Judith Butler é uma das intelectuais mais influentes do
cenário contemporâneo de debates em torno das chamadas "ciências
humanas".
Uma das responsáveis pela elevação das discussões sobre
gênero e identidade sexual a setor fundamental da reflexão sobre reconhecimento
social, Butler forneceu o quadro teórico para a luta política de grupos que
procuraram sair da invisibilidade a que foram relegados por discursos
profun-damente normativos a respeito da vida sexual.
Associada ao que hoje entendemos por "queer
theory", Butler soube ir além do quadro tradicional das lutas feministas e
ver, na instabilidade das identidades sexuais, espaço de afirmação das
possibilidades de construção de singularidades atravessadas pela necessidade de
produzir suas próprias normas.
Em vez de perpetuar estratégia feminista que procurava
contrapor-se à normatividade masculina e patriarcal por meio da afirmação
essencialista do feminino, ela deu voz àqueles que parecem só serem capazes de
viver desarticulando normas identitárias fundamentais.

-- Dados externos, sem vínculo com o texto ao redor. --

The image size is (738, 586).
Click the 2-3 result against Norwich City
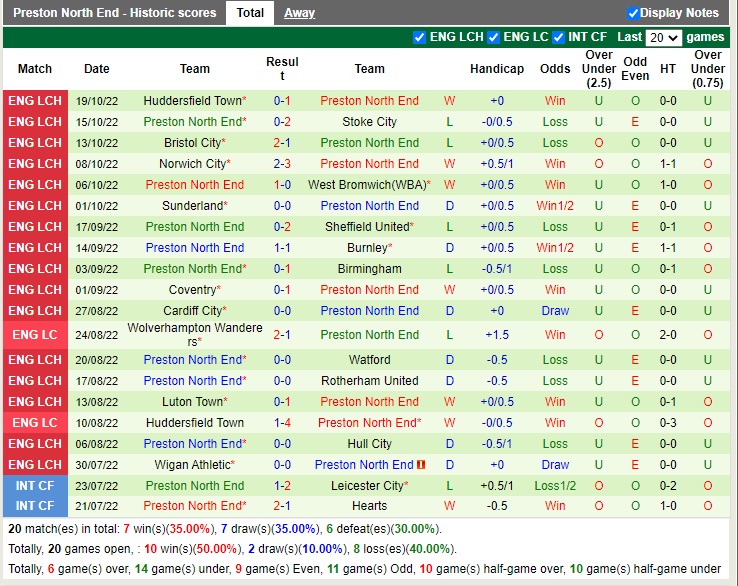tap(282, 164)
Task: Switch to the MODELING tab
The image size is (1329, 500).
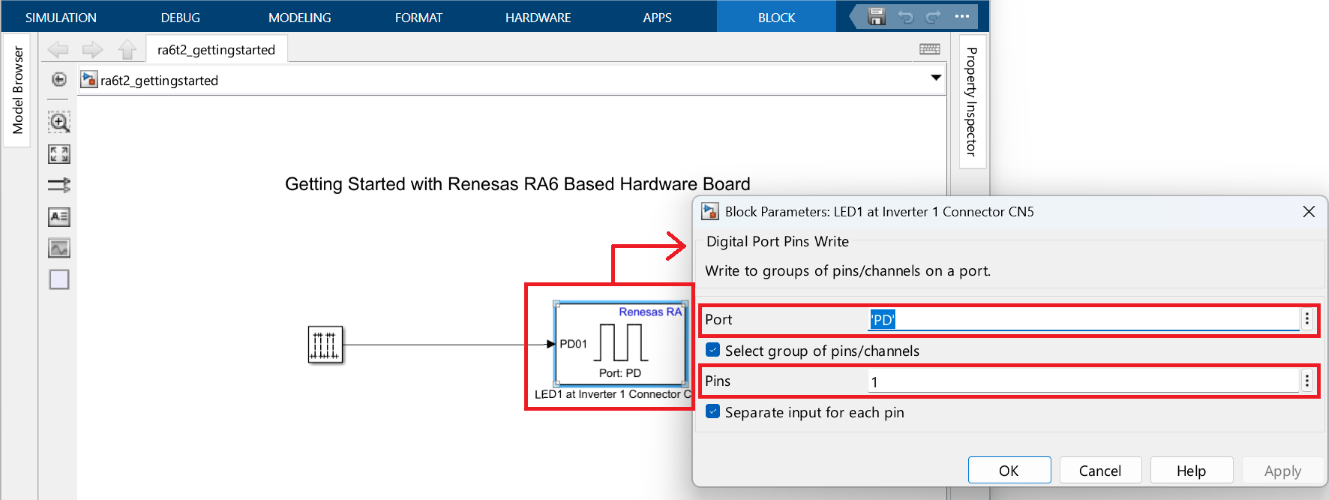Action: pos(299,17)
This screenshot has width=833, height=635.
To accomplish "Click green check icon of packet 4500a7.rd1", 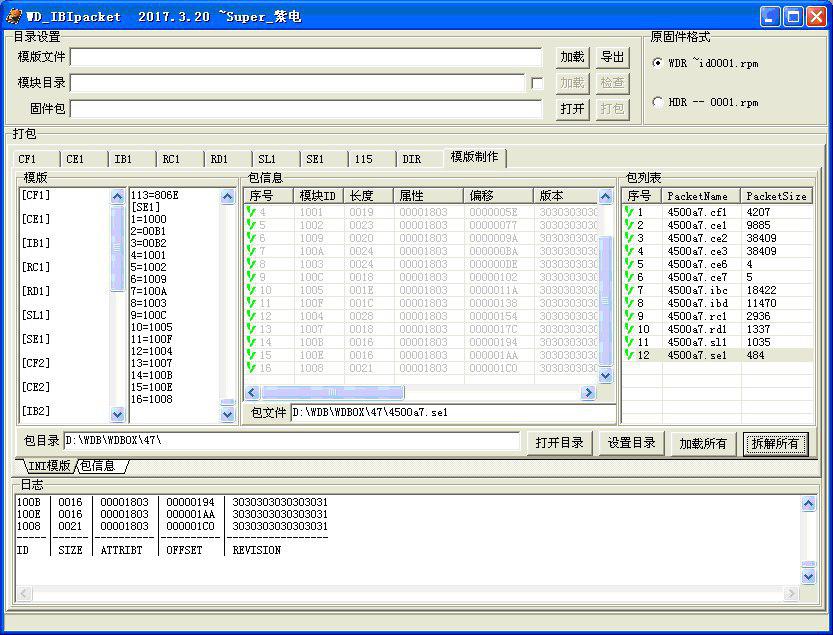I will 629,329.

Isso lhe permitiu desenvolver uma grande sensibilidade ética
e política para processos de exclusão e invisibilidade social. Tratava-se de
levar ao extremo uma certa guinada ética -herdada de setores das filosofias
francesa e alemã do século 20- com sua compreensão de que a questão moral
fundamental encontrava-se no problema do reconhecimento da alteridade.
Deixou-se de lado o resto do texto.